Patterson denies the murder of her distant husband’s parents, Don and Gail Patterson, and their parent, Heather Wilkinson. The mother of two also denies having tried to assassinate Heather’s husband, Ian Wilkinson, who survived the meal. If he is found guilty, Patterson risks for life for murder and 25 years for attempted murder.

In a rare stage for an accused accused of murder, Patterson chose to speak for his own defense during his trial this week.

On Wednesday, she spoke publicly for the first time about the fateful lunch and offered her explanations on the way she planned the meal and did not fall ill.

Australia mushroom murder trials

Erin Patterson, the woman accused of having served the family poisonous mushrooms of her ex-husband, was photographed in Melbourne, Australia, April 15, 2025.

James Ross / AAP image via AP


Add more mushrooms to a “bland” meal

No one disputes that Patterson served mushrooms from the death cap to his guests for lunch in the rural city of Leongatha, but she says she did it without knowing it.

Patterson said on Wednesday that she had made folies on expensive ingredients and was looking for ideas to find “something special” to serve. She dismissed her recipe chosen to improve the “bland” flavor, she said.

She believed that she added dried mushrooms bought in an Asian supermarket in a container in her pantry, she said in court.
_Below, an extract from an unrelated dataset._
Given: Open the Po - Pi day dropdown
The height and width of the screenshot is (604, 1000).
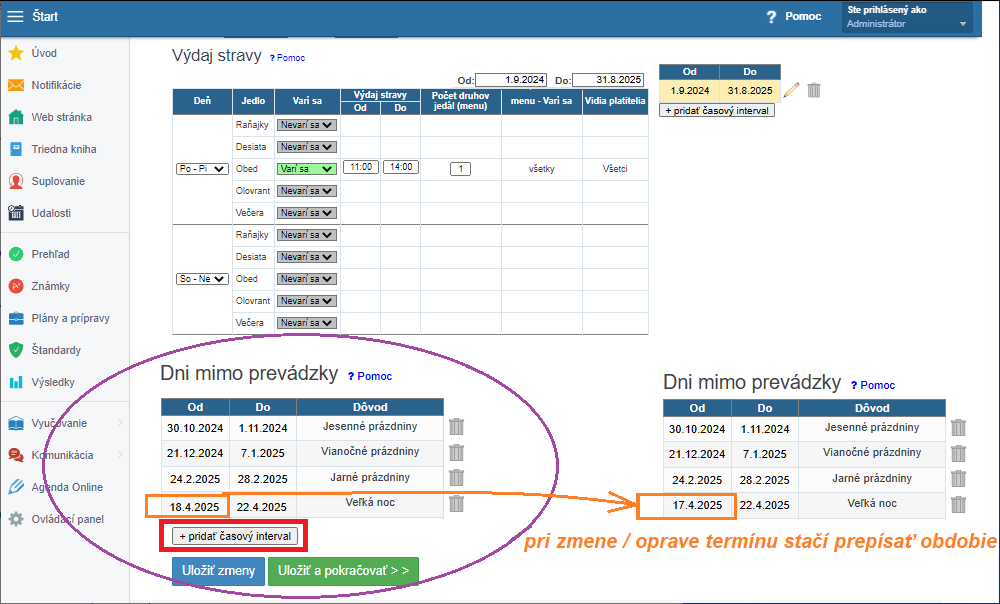Looking at the screenshot, I should [201, 169].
“Now I think there was a possibility that there is also a combinations there,” she told her lawyer, Colin Mandy. Patterson had fueled wild mushrooms for years, she said in court on Tuesday and had put it in his pantry for weeks before death.

The accused says that she “should not have lie” on cancer

Patterson, who officially separated from her husband Simon Patterson in 2015, said that she felt “injured” when Simon told her at night before lunch that he “was not comfortable”.
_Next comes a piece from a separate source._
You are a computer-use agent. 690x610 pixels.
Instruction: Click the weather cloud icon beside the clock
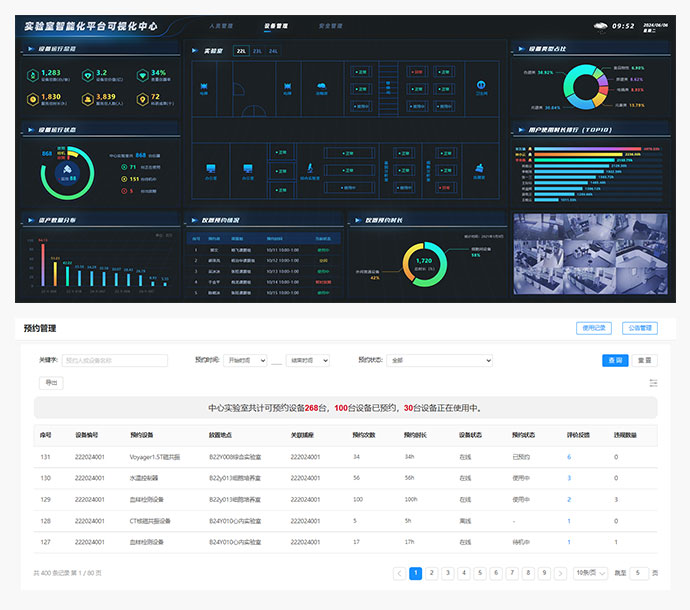tap(600, 26)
She had previously told her relatives that she had organized the meal to discuss her health. Patterson admitted this week that she had never had cancer – but after a fear of health, she said to her parents -in -law.

In reality, Patterson said she intended to undergo weight loss surgery. But she was too embarrassed to tell anyone who was pretending to claim her parents-in-law that she suffered a treatment against cancer instead, she said.

“I was ashamed of the fact that I had no control over my body or what I ate,” Patterson said in tears on Wednesday. “I didn’t mean to anyone, but I shouldn’t have lying to them.”

Patterson says she launched her mushroom meal

The accused said that she believed that she had been spared the worst effects of the poisoned meal because she vomited self-induced shortly after the departure of her guests. She had collapsed on most of a cake, then was vomited – a problem with which she said that she had had trouble for decades.

Patterson also said that she thought she had eaten enough meal to cause her later diarrhea. She then asked for treatment in the hospital, but unlike her guests, she quickly recovered.

In the hospital where the health of her guests was deteriorating, her ex-husband asked her questions about the dehydrator she used to dry her food mushrooms, she said.

“This is how you poisoned my parents?” She said Simon Patterson had asked her.

Increasingly, she would be blamed for poisoning and that her children would be removed from her, Patterson said that she had then eliminated her dehydrator. She told investigators that she had never owned it and had never been fueled for mushrooms before.

While she was still in the hospital, she insisted that she had bought all the mushrooms in the shops, even if she said that she knew it was possible that fodder accidentally found their way in the meal.

She was too afraid to tell anyone, said Patterson.

Later, Patterson said that she had wiped her mobile phone from a distance while sitting in an evidence locker to remove photos of mushrooms she had fed.

The prosecutors argued by opening their case in April that she had poisoned the family of her express husband, although they did not suggest a reason. She carefully avoided poisoning and simulated the disease, they said.

The trial continues Thursday with the Patterson’s counter-examination by prosecutors.